__Extracted text__.
* * * * * * *

Monday, May 24, 2010

Swimming Without a Net by MaryJanice Davidson

What's on the back of the book:

Half human and half reluctant mermaid, Fredericka Bimm finds herself investigating her watery roots in the latest instalment of her highly original and very funny romantic adventures.



After spending her entire life without seeing another mermaid or merman, there are suddenly undersea folk all over the place when Fred visits the Black Sea. But Fred is still torn between her reluctant attraction to Artur, arrogant high price of the mer-people, and wealthy human Thomas. Will the trip finally help her make up her mind, and separate the men from the . . . erm fish?



A piece from the book:

Fredericka Bimm trudged down Comm Ave. (known to tourists and other mysterious creatures as Commonwealth Avenue, Boston, Massachusetts) and tried not to think about the Prince of the Black Sea, or famed romance novelist Priscilla D'Jacqueline.

* * * * * * *

__Recorded information__.
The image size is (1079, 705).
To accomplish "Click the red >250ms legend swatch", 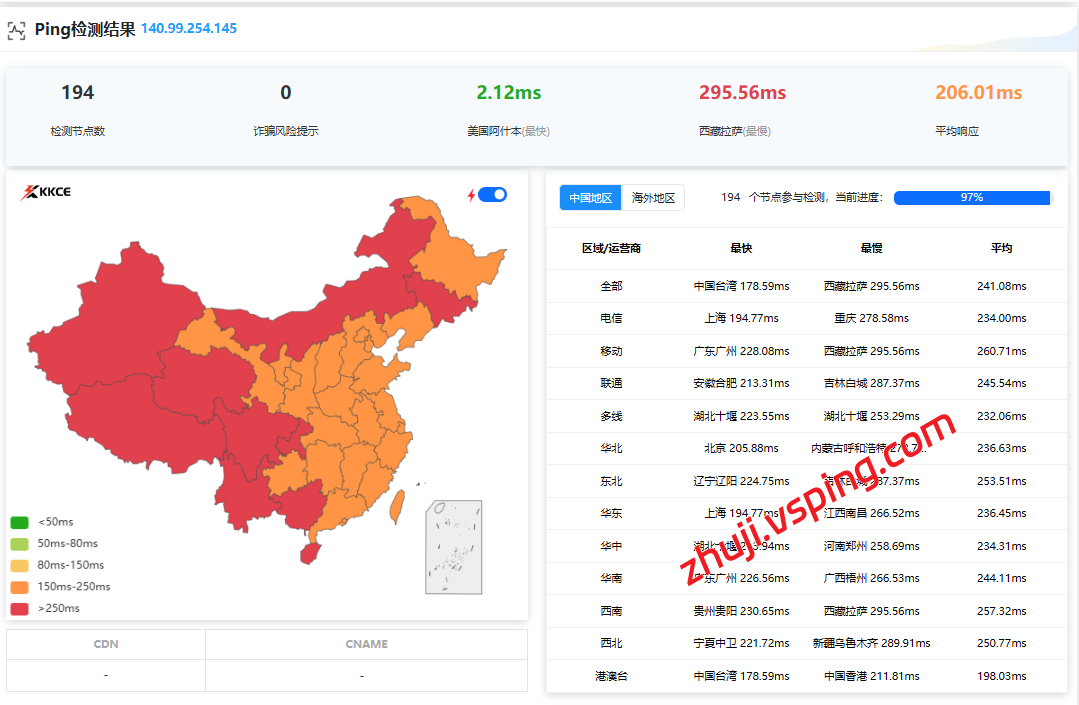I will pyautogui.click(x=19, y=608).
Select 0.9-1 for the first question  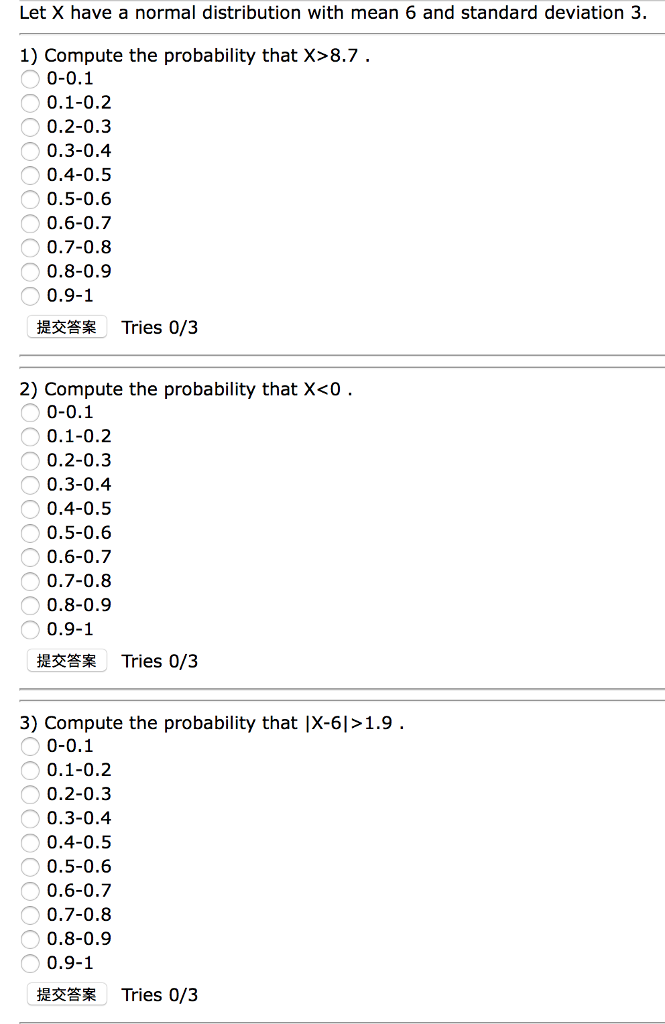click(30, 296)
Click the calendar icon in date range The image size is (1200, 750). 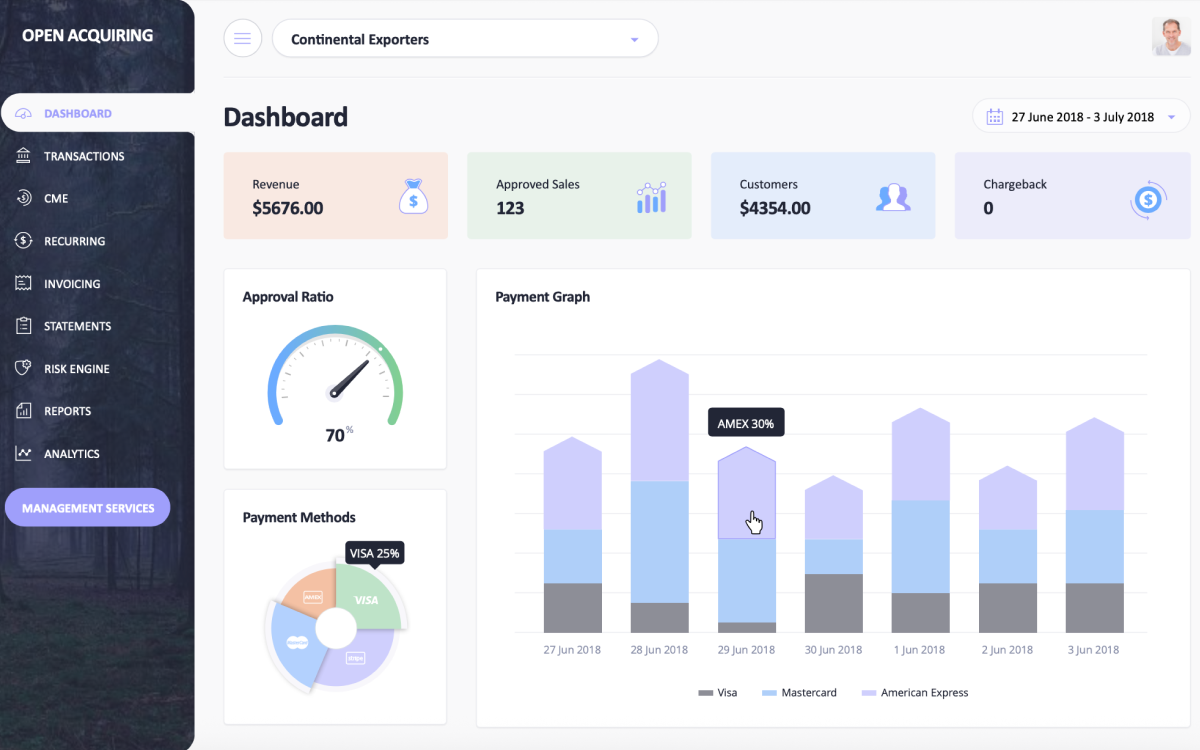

* * * * * * *

__What to work on__. Quote the entire "Swimming Without a Net" post word for word.

__Solution to the problem__.
Monday, May 24, 2010

Swimming Without a Net by MaryJanice Davidson

What's on the back of the book:

Half human and half reluctant mermaid, Fredericka Bimm finds herself investigating her watery roots in the latest instalment of her highly original and very funny romantic adventures.



After spending her entire life without seeing another mermaid or merman, there are suddenly undersea folk all over the place when Fred visits the Black Sea. But Fred is still torn between her reluctant attraction to Artur, arrogant high price of the mer-people, and wealthy human Thomas. Will the trip finally help her make up her mind, and separate the men from the . . . erm fish?



A piece from the book:

Fredericka Bimm trudged down Comm Ave. (known to tourists and other mysterious creatures as Commonwealth Avenue, Boston, Massachusetts) and tried not to think about the Prince of the Black Sea, or famed romance novelist Priscilla D'Jacqueline.